(Collected data)
++++++++

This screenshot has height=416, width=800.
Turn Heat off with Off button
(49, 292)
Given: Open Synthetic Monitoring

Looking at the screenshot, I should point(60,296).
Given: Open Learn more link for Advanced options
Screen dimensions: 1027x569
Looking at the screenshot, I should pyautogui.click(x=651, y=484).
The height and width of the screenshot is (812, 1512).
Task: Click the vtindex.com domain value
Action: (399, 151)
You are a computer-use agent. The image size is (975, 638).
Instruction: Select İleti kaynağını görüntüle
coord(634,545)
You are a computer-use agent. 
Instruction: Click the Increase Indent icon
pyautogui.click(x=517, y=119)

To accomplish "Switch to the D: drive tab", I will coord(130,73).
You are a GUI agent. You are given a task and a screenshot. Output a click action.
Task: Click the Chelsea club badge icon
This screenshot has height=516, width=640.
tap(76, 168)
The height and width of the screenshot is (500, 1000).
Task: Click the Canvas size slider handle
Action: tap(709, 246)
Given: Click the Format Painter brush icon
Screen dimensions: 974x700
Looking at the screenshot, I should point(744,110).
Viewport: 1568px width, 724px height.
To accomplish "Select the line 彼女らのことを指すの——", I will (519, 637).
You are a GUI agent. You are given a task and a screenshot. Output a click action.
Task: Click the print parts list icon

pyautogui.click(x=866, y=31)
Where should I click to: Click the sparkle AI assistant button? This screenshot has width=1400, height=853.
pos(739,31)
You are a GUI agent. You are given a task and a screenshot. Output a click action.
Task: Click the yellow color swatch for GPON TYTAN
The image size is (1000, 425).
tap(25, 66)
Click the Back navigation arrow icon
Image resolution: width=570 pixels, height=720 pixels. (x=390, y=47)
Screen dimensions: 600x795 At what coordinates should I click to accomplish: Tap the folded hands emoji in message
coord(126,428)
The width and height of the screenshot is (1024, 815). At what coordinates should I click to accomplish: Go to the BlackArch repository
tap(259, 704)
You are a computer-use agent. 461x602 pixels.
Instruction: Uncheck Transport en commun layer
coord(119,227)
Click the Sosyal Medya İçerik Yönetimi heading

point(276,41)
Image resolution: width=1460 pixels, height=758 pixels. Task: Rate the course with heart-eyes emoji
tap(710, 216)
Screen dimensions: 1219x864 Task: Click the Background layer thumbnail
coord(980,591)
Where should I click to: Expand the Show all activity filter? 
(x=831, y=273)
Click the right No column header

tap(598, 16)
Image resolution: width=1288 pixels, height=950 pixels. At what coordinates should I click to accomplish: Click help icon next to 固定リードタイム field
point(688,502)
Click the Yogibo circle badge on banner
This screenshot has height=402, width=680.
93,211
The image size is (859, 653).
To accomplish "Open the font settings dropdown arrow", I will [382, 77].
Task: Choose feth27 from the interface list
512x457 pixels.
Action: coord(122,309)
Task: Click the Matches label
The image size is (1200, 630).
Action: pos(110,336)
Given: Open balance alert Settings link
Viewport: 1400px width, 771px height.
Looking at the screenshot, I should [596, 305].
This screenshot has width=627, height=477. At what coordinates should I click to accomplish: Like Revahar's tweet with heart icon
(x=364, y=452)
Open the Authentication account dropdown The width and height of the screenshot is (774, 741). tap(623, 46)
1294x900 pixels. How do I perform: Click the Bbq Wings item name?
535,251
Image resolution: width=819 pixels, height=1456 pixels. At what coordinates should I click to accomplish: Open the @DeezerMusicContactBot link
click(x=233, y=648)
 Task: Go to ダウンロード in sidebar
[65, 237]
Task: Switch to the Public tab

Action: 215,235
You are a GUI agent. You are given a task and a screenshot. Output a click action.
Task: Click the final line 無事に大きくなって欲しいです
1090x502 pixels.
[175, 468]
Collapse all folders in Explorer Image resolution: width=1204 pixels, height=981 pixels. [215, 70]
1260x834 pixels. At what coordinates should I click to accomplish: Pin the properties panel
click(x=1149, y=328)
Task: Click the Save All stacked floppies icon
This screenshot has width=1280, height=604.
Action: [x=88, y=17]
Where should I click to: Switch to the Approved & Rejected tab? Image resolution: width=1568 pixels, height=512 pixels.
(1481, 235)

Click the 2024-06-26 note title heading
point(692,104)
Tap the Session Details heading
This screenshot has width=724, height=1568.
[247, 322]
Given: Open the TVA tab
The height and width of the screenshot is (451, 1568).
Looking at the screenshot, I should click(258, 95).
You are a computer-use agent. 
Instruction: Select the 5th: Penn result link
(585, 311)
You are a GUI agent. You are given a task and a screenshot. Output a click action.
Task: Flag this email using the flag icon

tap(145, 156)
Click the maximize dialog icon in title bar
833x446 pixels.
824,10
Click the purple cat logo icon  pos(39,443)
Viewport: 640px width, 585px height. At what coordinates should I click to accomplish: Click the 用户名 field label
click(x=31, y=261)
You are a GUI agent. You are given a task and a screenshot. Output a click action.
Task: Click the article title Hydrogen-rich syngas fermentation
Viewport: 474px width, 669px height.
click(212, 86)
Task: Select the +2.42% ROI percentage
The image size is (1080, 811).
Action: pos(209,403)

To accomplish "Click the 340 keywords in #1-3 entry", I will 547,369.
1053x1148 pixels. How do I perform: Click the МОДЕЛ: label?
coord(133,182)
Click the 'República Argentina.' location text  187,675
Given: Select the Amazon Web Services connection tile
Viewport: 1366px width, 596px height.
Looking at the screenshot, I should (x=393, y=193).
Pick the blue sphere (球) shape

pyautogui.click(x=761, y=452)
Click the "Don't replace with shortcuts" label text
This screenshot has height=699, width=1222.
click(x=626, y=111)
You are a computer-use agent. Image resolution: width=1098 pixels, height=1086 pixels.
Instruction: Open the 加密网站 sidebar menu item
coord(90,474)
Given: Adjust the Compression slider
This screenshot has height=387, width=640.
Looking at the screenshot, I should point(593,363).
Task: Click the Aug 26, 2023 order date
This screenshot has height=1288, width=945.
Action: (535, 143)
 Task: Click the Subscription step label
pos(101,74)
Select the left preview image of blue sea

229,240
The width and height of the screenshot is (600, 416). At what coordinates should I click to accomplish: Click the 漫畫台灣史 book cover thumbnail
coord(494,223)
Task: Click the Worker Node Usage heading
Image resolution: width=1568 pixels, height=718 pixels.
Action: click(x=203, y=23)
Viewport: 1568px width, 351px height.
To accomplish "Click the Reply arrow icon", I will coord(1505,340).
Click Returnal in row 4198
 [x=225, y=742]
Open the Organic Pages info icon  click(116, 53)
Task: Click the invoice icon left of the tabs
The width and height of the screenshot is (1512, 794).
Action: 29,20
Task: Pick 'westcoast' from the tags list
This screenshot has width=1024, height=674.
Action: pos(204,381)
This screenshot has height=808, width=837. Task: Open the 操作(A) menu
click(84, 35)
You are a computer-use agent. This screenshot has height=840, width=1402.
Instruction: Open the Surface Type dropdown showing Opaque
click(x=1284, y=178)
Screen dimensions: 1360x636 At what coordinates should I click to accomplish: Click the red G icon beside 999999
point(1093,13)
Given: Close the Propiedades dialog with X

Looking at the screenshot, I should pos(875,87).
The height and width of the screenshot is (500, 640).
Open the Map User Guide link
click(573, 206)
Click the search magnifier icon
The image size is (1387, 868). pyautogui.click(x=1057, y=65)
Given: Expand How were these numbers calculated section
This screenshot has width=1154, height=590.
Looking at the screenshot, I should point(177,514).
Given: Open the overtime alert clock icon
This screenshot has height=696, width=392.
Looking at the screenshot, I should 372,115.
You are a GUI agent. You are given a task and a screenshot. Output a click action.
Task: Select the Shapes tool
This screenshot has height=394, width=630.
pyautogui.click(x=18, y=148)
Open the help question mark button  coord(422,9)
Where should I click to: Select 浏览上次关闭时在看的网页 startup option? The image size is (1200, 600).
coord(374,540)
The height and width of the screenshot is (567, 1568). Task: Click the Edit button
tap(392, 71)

++++++++

Would you copy out every line in the records that includes the string "text"?

Click the 'República Argentina.' location text  187,675
Click the "Don't replace with shortcuts" label text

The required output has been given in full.